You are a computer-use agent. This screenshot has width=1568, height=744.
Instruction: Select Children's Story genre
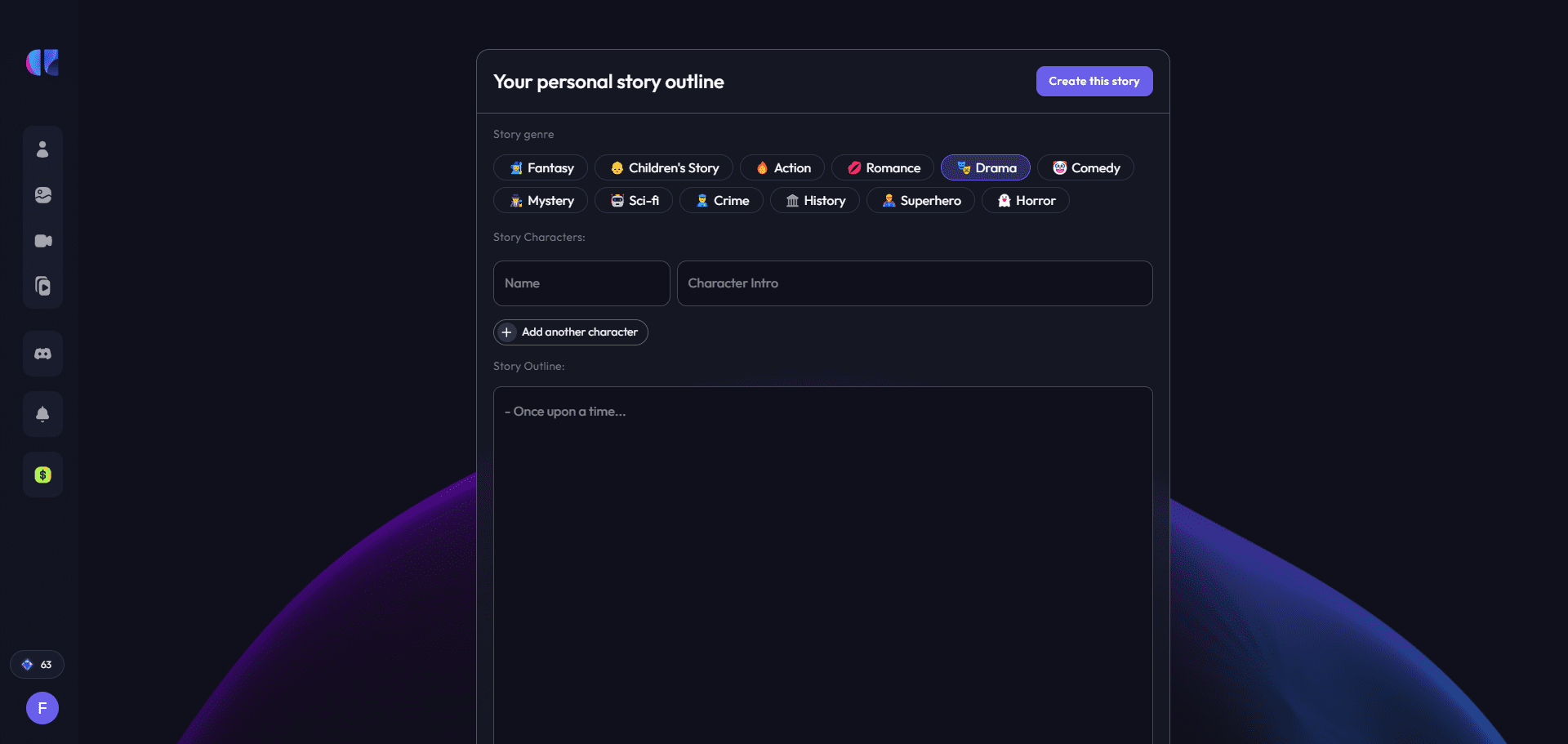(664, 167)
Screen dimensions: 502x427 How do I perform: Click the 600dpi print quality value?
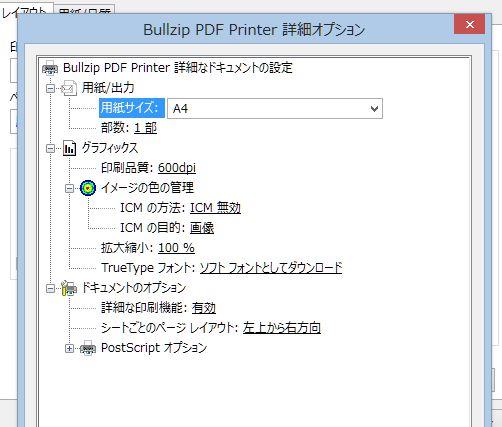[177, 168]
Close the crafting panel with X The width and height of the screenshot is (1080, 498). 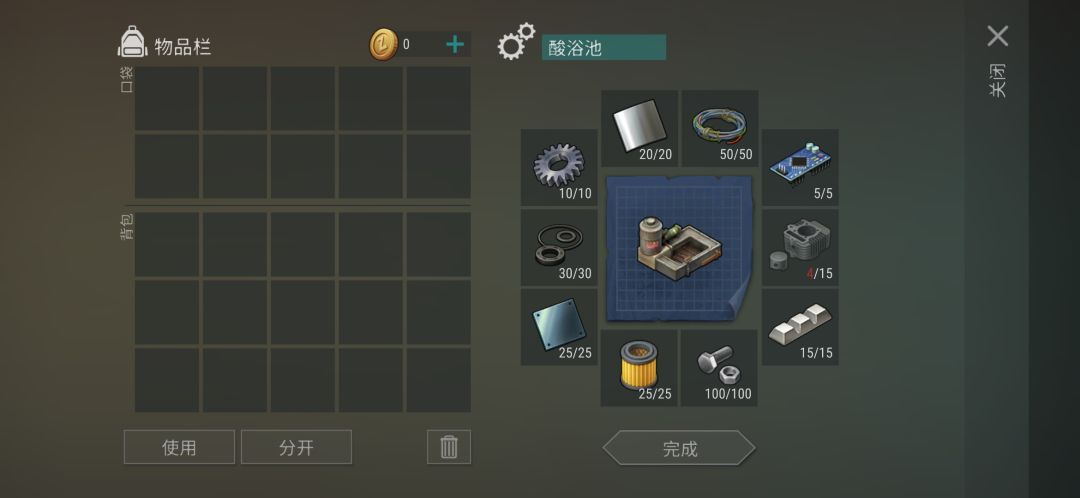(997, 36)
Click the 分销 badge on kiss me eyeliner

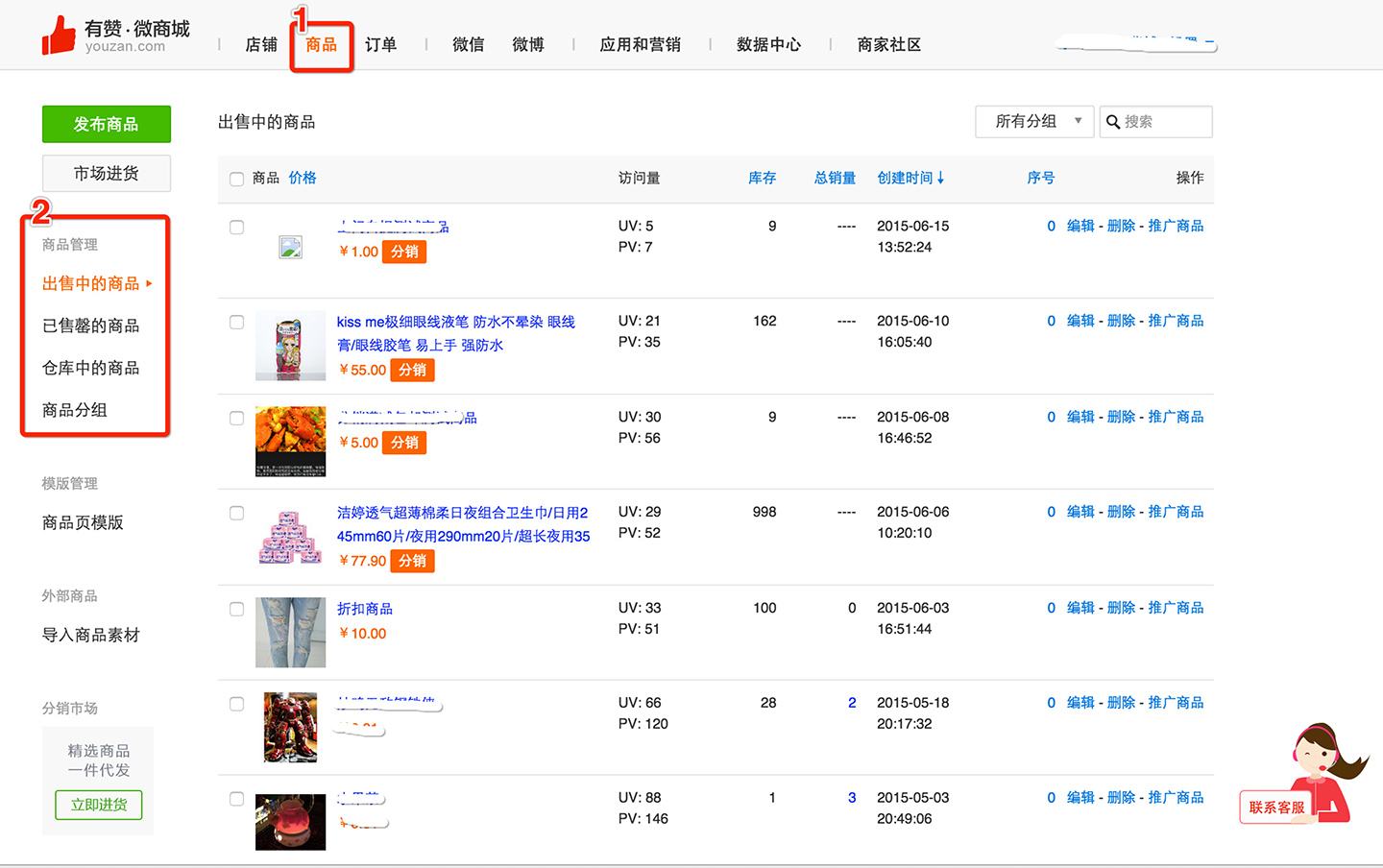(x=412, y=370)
--
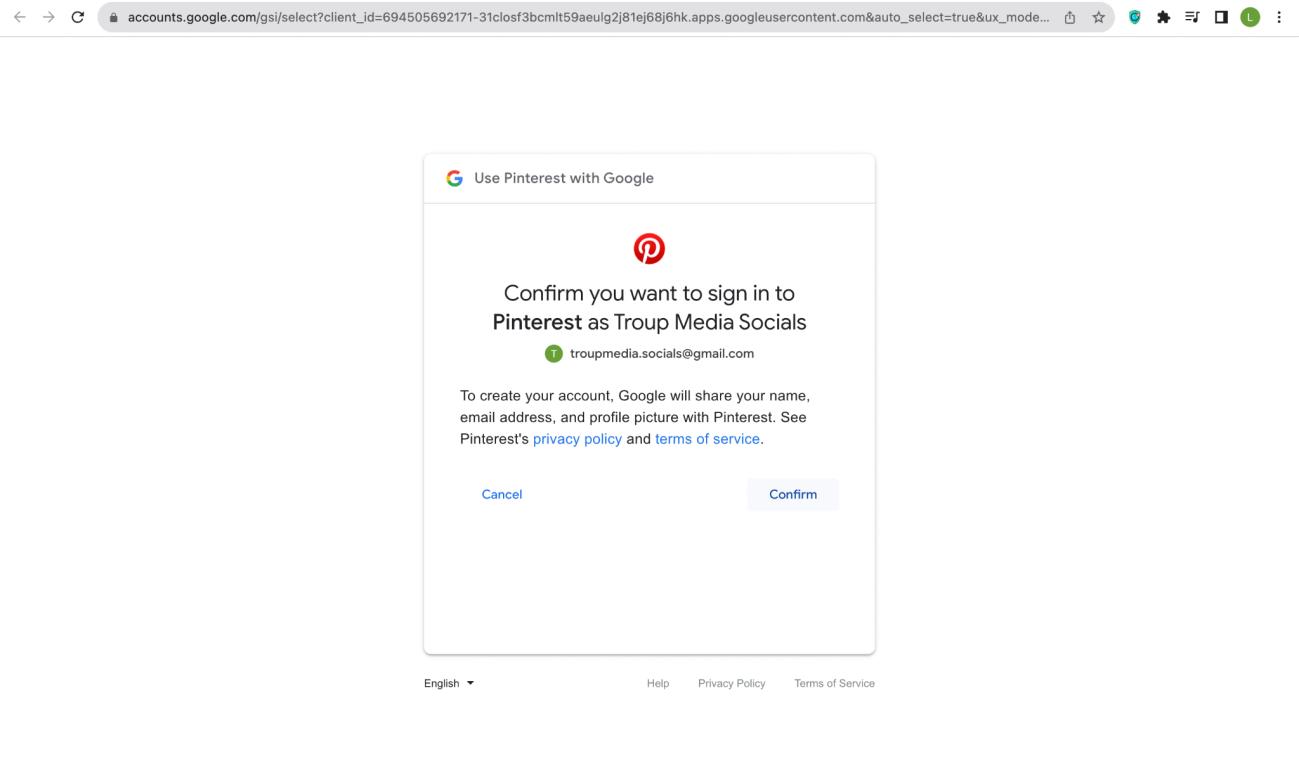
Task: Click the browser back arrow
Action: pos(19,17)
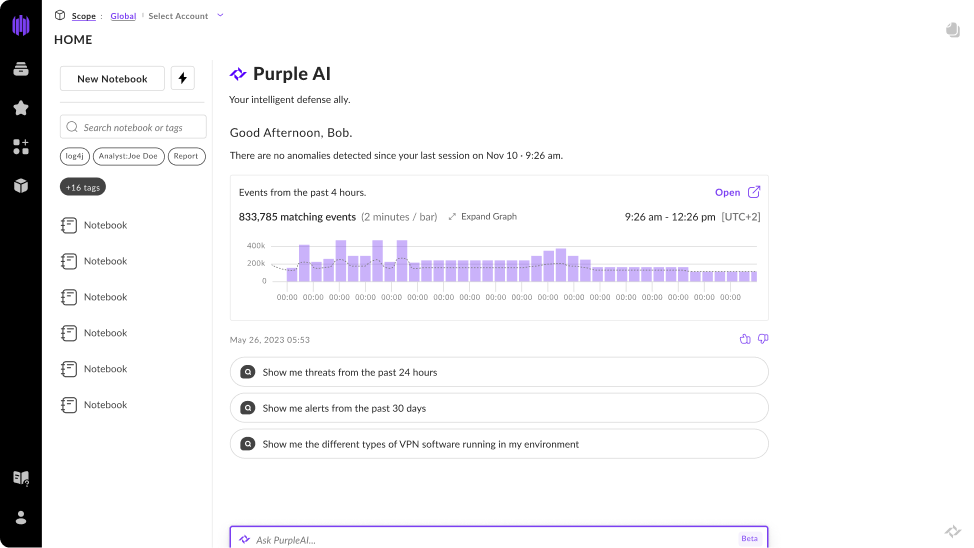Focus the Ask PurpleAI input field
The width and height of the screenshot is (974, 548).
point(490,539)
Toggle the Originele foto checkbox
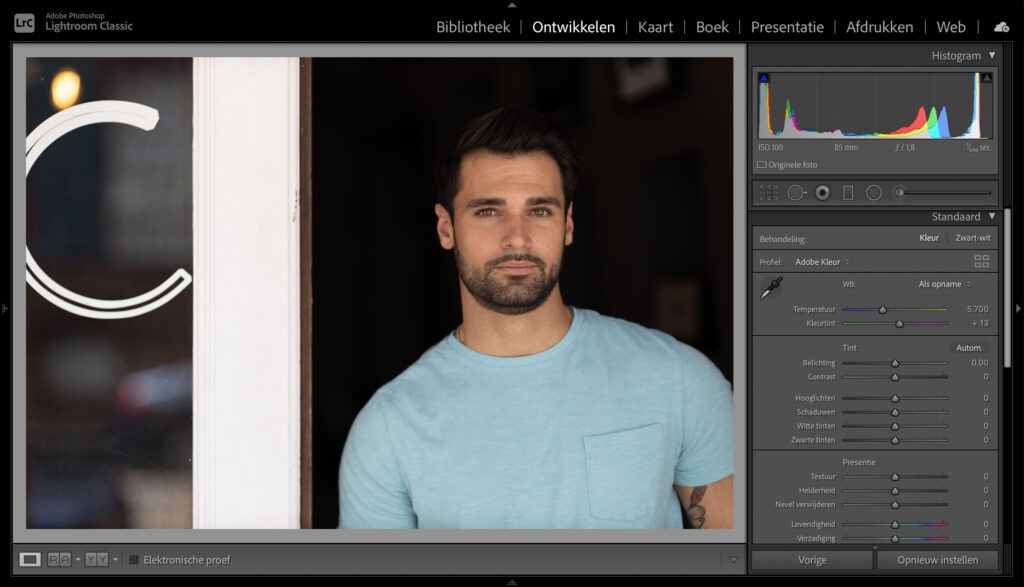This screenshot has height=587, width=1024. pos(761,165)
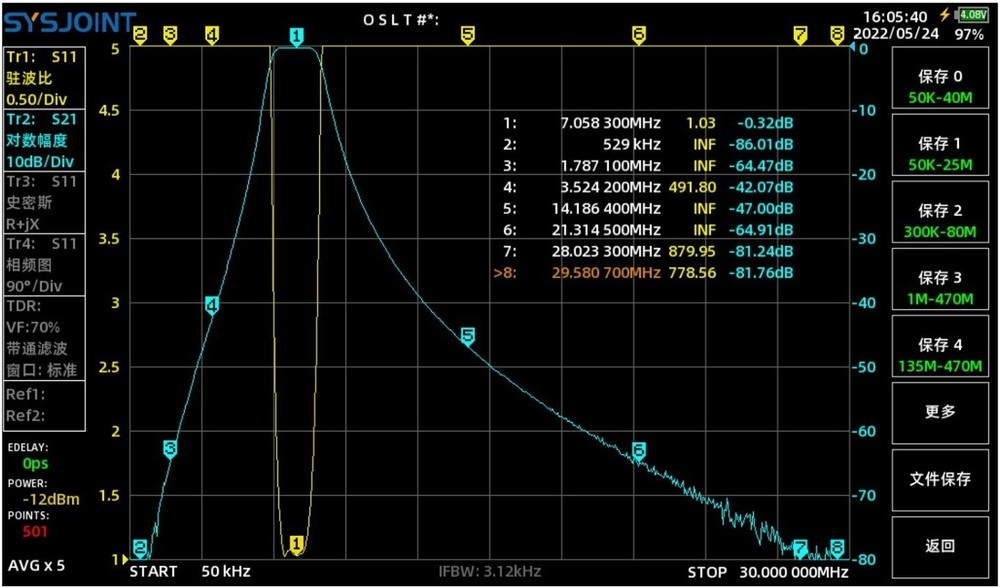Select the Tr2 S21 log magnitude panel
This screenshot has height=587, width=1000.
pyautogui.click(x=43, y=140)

- **Set problem**
Edit the listing from the line with "Toggle the Originele foto checkbox" to the line with "pyautogui.click(x=43, y=140)", replacing "Toggle" with "Check" and leaving everything else unchanged. Return only those lines, without the pictures.

- **Exercise result**
Check the Originele foto checkbox
This screenshot has height=587, width=1024. pos(761,165)
Select the Tr2 S21 log magnitude panel
This screenshot has height=587, width=1000.
pyautogui.click(x=43, y=140)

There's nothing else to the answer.